Conciliar os estudos com o futebol é o sonho de muitos pais, mas privilegiar a formação académica para lá do 12.º ano quando um clube oferece um contrato, que, muitas vezes, é superior ao salários dos pais, é difícil de compreender aos 16 ou 17 anos. Quando Vicente Matheus foi promovido à equipa de juniores do Sporting, o pai considerou que a formação académica era mais importante. Era aluno com média de 19,9 no st Julien"s e conseguiu uma bolsa na Universidade de Chicago - Top-3 do mundo em Economia.
Depois há casos como o de Neemias Queta, em que o sucesso desportivo se sobrepôs. Foi estudar para o Utah e acabou na NBA. E João Moutinho, que foi estudar/jogar futebol para Ohio acabou como N.º1 no draft 2018 da MLS e agora está no Spezia (Itália). Ou Maria Alagoa, que é Campeã Universitária de Futebol pelos Florida State e Internacional Sub-19.

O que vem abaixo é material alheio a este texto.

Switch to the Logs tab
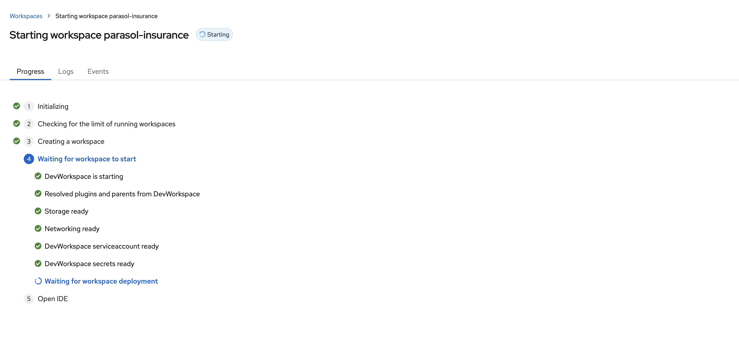Screen dimensions: 739x352 (66, 71)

Tasslim acredita que a formação académica não rouba talento ou oportunidades. E dá o exemplo do sobrinho, no Sporting, que sendo juvenil e jogando também nos juniores, a certa altura foi encostado à parede pata trocar as aulas presenciais pelo online. "Embora fique bem ao Sporting, Benfica e FC Porto dizer que o estudo é muito importante, a forma como o fazem é mesmo para eles desistirem dos estudos e se focarem só no futebol, dizendo-lhes: 'Ou investes tudo nisto ou não chegas lá". É imoral, embora eu compreenda que estão a zelar pelo interesses do clube e até dos atletas e dos pais. Mas, se formos ver, dos 20/30 atletas, só um ou dois acaba realmente a ser escolhido e recompensado por essa entrega."
E os dados não mentem. Segundo um estudo de 2019, do Instituto Politécnico de Bragança, só 58,5% dos 424 dos jogadores da I e II ligas e da I Liga Feminina ouvidos tinham terminado o Secundário. E desses, apenas 8,2% tirou um curso superior.